Sharing your local bar is like a marriage, and should (Lord forbid) you break up with your once significant other, it is understood that only one of you gets to keep the bar; it’s also understood at the bar which one that is. Oh sure, you both might be welcome there separately, if the other patrons are liberal-minded. But make no mistake, the gang has chosen sides. It’s a real down feeling (I know firsthand) when you walk into what was once your “together” hang-out, she’s there—and when you walk in—all eyes are averted from your countenance. You become nothing but chopped liver.

If only to experience—close up—other lives that run the gamut of the potential capacity of human thought, emotions and actions, spend time at a “locals’” gin mill—it’s reason enough.
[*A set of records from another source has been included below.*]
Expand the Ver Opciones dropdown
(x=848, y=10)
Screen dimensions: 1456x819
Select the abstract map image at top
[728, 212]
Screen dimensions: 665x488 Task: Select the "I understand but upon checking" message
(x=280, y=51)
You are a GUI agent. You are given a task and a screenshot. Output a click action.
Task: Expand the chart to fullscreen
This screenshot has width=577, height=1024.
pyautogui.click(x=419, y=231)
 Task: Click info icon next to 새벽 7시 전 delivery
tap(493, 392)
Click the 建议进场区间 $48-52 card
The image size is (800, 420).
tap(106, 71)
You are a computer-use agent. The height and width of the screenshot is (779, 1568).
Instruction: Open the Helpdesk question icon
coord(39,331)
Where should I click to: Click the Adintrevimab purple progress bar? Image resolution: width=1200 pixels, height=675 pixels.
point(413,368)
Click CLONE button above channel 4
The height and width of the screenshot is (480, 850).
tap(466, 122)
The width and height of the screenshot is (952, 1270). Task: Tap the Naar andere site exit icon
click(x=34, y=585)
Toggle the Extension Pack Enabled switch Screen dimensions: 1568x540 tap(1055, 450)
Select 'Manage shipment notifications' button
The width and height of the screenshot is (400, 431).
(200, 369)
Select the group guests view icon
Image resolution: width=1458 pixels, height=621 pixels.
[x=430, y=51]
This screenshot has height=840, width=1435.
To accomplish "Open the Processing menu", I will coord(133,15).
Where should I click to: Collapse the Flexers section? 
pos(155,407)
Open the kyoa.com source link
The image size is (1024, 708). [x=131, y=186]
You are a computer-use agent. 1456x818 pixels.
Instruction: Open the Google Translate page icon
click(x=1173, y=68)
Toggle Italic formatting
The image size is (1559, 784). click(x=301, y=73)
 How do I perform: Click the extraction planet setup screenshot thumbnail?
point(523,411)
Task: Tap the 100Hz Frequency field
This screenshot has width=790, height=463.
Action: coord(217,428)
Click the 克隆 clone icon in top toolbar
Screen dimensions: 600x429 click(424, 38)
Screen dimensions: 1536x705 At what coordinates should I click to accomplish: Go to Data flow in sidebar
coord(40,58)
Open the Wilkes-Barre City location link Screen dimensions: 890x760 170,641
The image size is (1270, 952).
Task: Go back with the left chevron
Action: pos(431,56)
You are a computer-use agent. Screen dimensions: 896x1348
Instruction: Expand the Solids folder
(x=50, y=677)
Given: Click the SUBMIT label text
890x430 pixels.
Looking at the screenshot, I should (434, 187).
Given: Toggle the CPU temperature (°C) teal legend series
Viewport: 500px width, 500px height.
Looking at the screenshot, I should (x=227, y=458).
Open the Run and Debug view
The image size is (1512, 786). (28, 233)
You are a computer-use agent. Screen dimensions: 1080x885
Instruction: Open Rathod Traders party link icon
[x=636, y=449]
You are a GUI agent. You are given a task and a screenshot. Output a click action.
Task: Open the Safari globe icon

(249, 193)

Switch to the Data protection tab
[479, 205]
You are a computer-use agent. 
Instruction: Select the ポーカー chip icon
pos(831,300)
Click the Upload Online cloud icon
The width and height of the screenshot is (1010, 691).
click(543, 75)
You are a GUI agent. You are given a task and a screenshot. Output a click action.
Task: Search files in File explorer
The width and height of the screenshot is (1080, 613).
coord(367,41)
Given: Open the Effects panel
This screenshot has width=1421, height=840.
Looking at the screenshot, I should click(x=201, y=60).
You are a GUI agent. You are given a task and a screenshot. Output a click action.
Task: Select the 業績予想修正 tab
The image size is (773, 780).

J.R. Moehringer writes, in The Tender Bar, that “Americans invest their bars with meaning and turn to them for everything from glamour to succor, and above all for the relief from that scourge of modern life—loneliness.” His protagonist (one of many) believes that the corner bar is the “most egalitarian of all American gathering places.” And while I’m not that sophisticated in my adjectives, I do know that when you’re assembled in a closed space with bipeds having the capacity for abstract thought patterns and you throw in food, drinks and the now-ness of the day, things happen!

In celebration or in sorrow, for company or for solitude, for strength, courage, or simply to gain reassurance that I have the ability to endure, I know that when I walk through those swinging doors, I’ll be at home. My bartender will catch my eye and smile (remember, NEVER piss off your bartender) and reach for that cold one for me. My eyes will run down the line of stools for familiar faces, and I’ll go and greet everyone I know with a touch, handshake, a kiss on the cheek. I’ll gauge everyone’s mood and see where, if anywhere, I’ll fit in; big swallow of liquid audacity and I’ll launch into the Neverland of perfect strangeness. My big exhale from the day’s occupation, my un-reality where everything matters and nothing counts.